We amble along the waterside, admiring the boats and considering how lovely it would be to own one.

“That could be the Stewart,” he says of a medium-sized yacht. “Wouldn’t it be nice to have it for a family business? I could be the skipper, you could do the bookings and stuff, and Hannah could dance.”

I agree, and we continue walking. The subject inevitably moves to a Stewart dude ranch – a dream that is usually shot down by the family. I assure him that I am game and am, in fact, very fond of horses…and dudes.

It’s around seven and twilight is settling in. I cannot help remembering the summer skies when we first arrived which stayed bright until late. Changes are coming.

**

My father drops me off, and I enter a large, quaint building, which is leaking music into the chilled evening air. The inside of the building feels small – there are many rooms, corridors, and people milling about, practicing instruments and chatting.

The folks inside the building are just that – folks. Literally. They are a range of ages, but mostly older; very relaxed, simply dressed, and completely different than the Swedes who have daily surrounded me in Stockholm. The idea hits: this is real Sweden. It dawns on me that I have based my judgment of Sweden on Stockholm: somewhat akin to judging the United States based on a month in New York City. Informative, but limited and inaccurate.

I enter a cozy, well-lit room toward the back. It is the beginner’s dance class, and there are about seven couples painstakingly attempting the waltz-like moves they have just learned. The instructor is a short, bald, thick-necked man in his early 70’s. He is singing and keeping time in Swedish.

My mother tries teach me what I’ve missed, and softly chants the instructor’s words in English, “Outer, outer, inner.” She is trying to do the man’s part, and it is confusing her. The other couples start twirling, and we join in, our feet are a jumbled mess.

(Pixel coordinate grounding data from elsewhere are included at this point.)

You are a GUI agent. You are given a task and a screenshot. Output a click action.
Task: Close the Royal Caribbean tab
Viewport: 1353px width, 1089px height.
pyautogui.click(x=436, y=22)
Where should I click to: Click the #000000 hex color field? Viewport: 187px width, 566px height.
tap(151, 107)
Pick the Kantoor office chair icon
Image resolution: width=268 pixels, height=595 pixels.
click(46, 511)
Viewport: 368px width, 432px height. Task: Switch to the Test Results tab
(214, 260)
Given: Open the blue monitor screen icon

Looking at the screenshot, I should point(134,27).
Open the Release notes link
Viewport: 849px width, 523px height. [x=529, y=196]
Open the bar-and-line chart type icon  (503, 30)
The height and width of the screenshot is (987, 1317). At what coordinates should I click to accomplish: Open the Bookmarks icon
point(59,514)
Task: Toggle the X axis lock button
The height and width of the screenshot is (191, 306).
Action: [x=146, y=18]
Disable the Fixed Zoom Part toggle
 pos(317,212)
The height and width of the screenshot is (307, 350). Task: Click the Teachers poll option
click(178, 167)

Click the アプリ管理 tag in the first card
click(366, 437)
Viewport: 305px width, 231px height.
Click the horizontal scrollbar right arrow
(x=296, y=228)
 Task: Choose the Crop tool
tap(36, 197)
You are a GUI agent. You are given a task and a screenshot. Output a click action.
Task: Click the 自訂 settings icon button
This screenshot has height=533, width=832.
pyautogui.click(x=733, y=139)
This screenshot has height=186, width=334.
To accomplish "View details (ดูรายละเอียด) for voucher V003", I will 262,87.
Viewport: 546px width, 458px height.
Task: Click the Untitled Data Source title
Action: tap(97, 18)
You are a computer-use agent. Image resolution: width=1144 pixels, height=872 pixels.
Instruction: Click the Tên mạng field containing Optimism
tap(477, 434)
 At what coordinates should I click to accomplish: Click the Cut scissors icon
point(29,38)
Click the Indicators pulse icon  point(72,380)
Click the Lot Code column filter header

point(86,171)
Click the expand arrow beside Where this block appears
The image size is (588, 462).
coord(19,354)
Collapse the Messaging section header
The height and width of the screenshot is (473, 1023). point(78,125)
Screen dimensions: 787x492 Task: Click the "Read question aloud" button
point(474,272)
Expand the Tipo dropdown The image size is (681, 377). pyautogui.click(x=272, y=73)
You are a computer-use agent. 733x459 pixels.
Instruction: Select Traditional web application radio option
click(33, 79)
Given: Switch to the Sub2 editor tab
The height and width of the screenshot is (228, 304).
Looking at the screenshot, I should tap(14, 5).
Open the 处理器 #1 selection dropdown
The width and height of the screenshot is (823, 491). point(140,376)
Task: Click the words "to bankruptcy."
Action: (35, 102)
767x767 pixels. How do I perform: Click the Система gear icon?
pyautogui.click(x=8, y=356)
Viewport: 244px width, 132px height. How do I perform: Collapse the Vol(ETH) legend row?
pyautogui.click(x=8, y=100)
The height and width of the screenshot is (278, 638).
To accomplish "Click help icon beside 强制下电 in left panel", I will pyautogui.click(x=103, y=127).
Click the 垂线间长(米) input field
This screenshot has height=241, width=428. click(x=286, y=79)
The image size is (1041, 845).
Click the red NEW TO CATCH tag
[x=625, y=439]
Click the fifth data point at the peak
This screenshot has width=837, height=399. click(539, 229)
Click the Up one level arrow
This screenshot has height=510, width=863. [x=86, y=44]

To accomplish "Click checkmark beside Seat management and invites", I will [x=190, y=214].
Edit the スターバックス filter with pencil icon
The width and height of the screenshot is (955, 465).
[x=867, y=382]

I have always been cursed with a love for dancing combined with a complete lack of any natural or gained ability. I am the 12-year-old who never got used to her growth spurts, and my limbs flail like a baby bird. Everything is awkward; I am tense in the wrong places and loose where I should be controlled. My only consolation is the knowledge that I have never done this dance before, and my partner is my mother.

The instructor stops singing, and begins monologuing in Swedish. Everybody detaches from their partner and finds a new one. As I register this information, an elderly man approaches me, hand held out. He is taller than me, thin with softening features and gray hair.

His hand settles firmly on my ribcage, and we start to dance. I am fine until the twirling commences, and then my feet are stampeding on his. I look down, trying to see what is going wrong, but my attempts are futile.

He tries to help – “Put your right foot here…then…here…Talar du Svenska?” Do you speak any Swedish? He is desperate.

I shake my head with an apologetic smile. “Engelska.” I hope he doesn’t think I am terrible because he is bad at explaining. I am terrible because I was born this way.

The class ends, and we all file through a corridor where a violin lesson is taking place. Lively music follows us as Ammadeus gravitates toward tables covered with piles of homemade food. There are burgundy soups, fresh vegetables, soft spreads, and a variety of baked goods.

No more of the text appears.